In qualità di esseri umani, tendiamo a creare barriere ideologiche che per ragioni etniche, economiche, religiose o semplicemente culturali, costituiscono un’incrollabile fattore di differenziazione. Tuttavia il mondo in cui viviamo – e che stiamo lapidando senza neppure nascondere la mano artefice del misfatto – ci ricorda quanto siamo insulsi e piccoli di fronte alla calamità, alla catastrofe, alla forza di Madre Natura che è dirompente nel distruggere e portentosa nel creare. Essa predica eguaglianza, presupposto affine a ciò che di più bello sappiamo dimostrare: amore. Lo stesso amore che una famiglia di 1.700 anni fa ha palesato un’ultima volta con un semplice, disperato abbraccio. 21 luglio 365 d.C., l’isola di Cipro è una delle tante terre colpite dal sisma più violento che il Mediterraneo abbia mai sperimentato.

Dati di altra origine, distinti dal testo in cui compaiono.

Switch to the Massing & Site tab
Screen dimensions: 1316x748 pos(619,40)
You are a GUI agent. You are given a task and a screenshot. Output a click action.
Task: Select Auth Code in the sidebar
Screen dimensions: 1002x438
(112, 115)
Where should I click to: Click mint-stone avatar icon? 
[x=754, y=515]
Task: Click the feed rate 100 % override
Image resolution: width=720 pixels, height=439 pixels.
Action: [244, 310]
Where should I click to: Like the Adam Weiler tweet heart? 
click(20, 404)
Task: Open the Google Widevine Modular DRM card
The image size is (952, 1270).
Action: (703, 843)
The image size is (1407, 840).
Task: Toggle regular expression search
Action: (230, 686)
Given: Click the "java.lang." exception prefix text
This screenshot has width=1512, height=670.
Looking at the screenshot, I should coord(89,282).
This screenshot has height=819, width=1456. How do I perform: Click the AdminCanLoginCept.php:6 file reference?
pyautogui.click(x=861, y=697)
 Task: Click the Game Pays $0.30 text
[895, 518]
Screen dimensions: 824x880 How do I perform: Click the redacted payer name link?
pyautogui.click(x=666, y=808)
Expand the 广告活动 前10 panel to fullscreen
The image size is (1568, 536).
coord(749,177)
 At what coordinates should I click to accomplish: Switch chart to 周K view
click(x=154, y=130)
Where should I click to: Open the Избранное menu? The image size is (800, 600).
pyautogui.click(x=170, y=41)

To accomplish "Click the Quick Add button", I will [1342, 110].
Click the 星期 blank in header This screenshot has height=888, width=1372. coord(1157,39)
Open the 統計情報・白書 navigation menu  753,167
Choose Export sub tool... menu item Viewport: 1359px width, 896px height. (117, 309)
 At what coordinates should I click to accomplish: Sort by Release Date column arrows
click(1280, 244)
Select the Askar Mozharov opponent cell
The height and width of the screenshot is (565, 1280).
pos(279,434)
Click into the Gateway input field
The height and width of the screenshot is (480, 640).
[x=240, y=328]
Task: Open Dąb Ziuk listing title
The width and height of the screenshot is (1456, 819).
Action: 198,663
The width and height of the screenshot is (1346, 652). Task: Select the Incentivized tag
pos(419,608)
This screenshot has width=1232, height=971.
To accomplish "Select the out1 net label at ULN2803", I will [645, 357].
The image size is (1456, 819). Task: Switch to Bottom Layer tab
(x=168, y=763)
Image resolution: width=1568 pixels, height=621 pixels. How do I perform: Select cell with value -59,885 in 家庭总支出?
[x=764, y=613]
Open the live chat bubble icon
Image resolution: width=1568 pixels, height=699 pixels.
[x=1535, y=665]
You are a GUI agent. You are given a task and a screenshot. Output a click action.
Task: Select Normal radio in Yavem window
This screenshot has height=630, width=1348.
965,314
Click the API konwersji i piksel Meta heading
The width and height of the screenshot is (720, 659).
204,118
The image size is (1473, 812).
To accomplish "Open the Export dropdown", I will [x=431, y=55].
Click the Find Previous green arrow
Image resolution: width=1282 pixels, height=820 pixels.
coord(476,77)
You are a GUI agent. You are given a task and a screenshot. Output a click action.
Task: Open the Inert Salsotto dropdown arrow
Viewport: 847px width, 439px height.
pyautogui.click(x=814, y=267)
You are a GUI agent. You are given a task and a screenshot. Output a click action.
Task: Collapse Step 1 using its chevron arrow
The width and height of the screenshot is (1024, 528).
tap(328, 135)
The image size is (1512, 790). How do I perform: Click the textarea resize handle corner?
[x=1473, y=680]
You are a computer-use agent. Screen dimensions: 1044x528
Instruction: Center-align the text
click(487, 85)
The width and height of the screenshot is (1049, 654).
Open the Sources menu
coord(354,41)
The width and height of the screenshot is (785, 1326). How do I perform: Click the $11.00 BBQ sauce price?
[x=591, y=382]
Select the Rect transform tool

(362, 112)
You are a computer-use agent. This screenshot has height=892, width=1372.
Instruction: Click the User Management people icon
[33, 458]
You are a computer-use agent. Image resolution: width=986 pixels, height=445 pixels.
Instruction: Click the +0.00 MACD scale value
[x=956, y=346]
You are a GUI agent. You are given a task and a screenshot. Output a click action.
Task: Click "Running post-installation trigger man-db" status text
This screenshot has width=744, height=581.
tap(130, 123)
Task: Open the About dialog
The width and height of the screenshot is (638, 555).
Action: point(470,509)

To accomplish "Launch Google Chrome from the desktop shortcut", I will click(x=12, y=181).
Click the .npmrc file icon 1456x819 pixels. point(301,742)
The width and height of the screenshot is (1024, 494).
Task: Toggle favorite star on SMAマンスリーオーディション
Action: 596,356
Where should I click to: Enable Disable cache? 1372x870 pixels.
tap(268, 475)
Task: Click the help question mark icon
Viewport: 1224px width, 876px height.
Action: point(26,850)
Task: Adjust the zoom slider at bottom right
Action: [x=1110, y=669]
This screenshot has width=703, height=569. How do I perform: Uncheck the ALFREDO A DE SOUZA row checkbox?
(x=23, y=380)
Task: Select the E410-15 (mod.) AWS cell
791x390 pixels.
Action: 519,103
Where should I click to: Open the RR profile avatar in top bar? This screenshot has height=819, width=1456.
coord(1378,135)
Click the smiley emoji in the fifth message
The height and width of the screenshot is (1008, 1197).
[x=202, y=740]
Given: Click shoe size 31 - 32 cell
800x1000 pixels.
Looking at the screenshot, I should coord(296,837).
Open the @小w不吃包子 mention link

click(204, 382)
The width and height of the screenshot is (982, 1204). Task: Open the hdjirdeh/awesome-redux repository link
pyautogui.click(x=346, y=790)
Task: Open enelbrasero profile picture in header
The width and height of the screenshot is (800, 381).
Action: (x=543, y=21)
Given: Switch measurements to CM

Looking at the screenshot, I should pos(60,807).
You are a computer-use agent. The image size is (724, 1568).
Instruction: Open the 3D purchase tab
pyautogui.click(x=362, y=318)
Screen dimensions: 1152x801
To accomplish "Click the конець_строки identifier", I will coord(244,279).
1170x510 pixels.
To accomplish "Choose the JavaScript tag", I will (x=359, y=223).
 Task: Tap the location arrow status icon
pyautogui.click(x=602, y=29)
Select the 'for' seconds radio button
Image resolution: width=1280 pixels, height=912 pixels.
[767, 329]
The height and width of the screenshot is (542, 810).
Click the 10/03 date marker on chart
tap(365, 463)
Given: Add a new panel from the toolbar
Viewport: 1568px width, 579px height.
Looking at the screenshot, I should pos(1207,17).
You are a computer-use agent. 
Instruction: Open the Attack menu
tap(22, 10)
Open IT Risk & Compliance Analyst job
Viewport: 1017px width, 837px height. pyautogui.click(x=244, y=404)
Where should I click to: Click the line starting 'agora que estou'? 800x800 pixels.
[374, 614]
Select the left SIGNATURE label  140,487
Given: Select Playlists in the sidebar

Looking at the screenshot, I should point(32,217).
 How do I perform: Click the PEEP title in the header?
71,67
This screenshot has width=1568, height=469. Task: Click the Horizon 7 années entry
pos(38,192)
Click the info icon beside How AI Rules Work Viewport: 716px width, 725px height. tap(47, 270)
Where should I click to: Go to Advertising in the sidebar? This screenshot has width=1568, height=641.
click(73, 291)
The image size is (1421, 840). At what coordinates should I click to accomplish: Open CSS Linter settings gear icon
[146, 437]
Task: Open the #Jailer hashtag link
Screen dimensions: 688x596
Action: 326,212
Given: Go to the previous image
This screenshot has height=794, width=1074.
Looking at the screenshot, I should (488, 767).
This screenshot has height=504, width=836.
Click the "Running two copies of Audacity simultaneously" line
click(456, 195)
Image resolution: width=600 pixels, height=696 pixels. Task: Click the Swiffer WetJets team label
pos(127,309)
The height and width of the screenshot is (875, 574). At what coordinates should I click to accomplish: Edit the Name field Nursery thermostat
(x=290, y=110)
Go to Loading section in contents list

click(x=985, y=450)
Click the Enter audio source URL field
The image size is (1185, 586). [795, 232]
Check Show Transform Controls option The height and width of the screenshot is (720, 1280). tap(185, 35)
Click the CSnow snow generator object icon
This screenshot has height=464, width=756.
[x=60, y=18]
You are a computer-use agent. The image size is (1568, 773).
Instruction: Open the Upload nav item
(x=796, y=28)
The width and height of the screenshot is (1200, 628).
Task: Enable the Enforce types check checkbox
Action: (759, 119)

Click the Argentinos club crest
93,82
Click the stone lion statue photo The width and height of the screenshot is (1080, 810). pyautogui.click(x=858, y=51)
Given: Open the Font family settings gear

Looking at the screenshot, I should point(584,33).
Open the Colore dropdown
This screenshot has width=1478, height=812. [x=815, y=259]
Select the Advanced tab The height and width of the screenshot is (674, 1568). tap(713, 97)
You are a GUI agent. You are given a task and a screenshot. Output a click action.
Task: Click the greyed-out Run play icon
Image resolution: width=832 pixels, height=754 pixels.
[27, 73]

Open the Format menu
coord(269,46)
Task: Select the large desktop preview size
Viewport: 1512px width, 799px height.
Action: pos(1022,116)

Di una magnitudo variabile tra l’8.3 e l’8.5 della scala Richter, il movimento tellurico ebbe per causa scatenante una subduzione tra la placca tettonica europea e quella egea. Il fenomeno geologico, asettico nella sua spiegazione scientifica, si tramutò in quel caldo giorno estivo in un cataclisma dalla spietata crudezza. L’epicentro fu la costa meridionale cretese. La testimonianza più drammatica di quell’evento, però, va ricercata più ad est, esattamente sull’isola di Cipro, allora florido dominio romano dalla discendenza ellenistica.
Creta tremò violentemente. Le scosse successive diedero vita ad un maremoto che ovunque nel Mare Nostrum centro-orientale portò distruzione e morte. Perché tali erano i presagi dinanzi a onde alte 12 metri che nel migliore dei casi mangiavano la costa per oltre 2 km (accadde ad Alessandria d’Egitto, così come in Sicilia o in Palestina). Stime di molto posteriori parlano di 45.000 vite spezzate e spazzate via – come se una vocale facesse tutta la differenza di questo mondo. Una famiglia cipriota, composta da un padre, una madre ed un figlio, rientrò tra quelle vittime.
Nel 1984 l’archeologo e ricercatore americano David Soren scoprì nei pressi del sito archeologico di Kourion qualcosa di eccezionale, sconcertante per meglio dire. Lo studioso, che proprio dell’antico terremoto si stava occupando, lasciò cadere lo scalpello quando intravide le ossa di tre individui, chiaramente uniti in un disperato, forse rassegnato, abbraccio, l’ultimo. Il piccolo tra le braccia della madre, quest’ultima avvolta dalla stretta rassicurante di un padre che non vuole abbandonarli, perché “cascasse il mondo” quella è la sua famiglia e nulla, neppure una sciagura può strappargliela. Un giudizio postumo potrebbe convalidare (almeno in parte) quella tenacia, quell’affetto reso eterno da una scoperta archeologica di quarant’anni fa.
L’indagine archeologica rinvenne i resti ossei all’interno di una complesso residenziale di epoca romana. Presto gli scheletri viaggiarono verso il vicino Museo Archeologico di Kourion, dove ancora oggi i visitatori possono osservarli, esposti in un’apposita teca conservatoria.
E allora tra le pieghe del mio animo sorgono delle lecite domande. Quanto può valere la coeva suddivisione amministrativa dell’impero tra i fratelli Valente e Valentiniano di fronte a quella tragedia del 365? Cosa ci lasciano le contemporanee pressioni germaniche sul Danubio se comparate alla devastante forza del mare? Perché impugnare la spada contro un nemico il più delle volte immaginario quando una famiglia cipriota di un passato lontanissimo ci insegna il significato di un abbraccio quando si è faccia a faccia con la morte, concreta nella sua imminenza. Traiamo spunto da questo passato, non farlo sarebbe da stolti.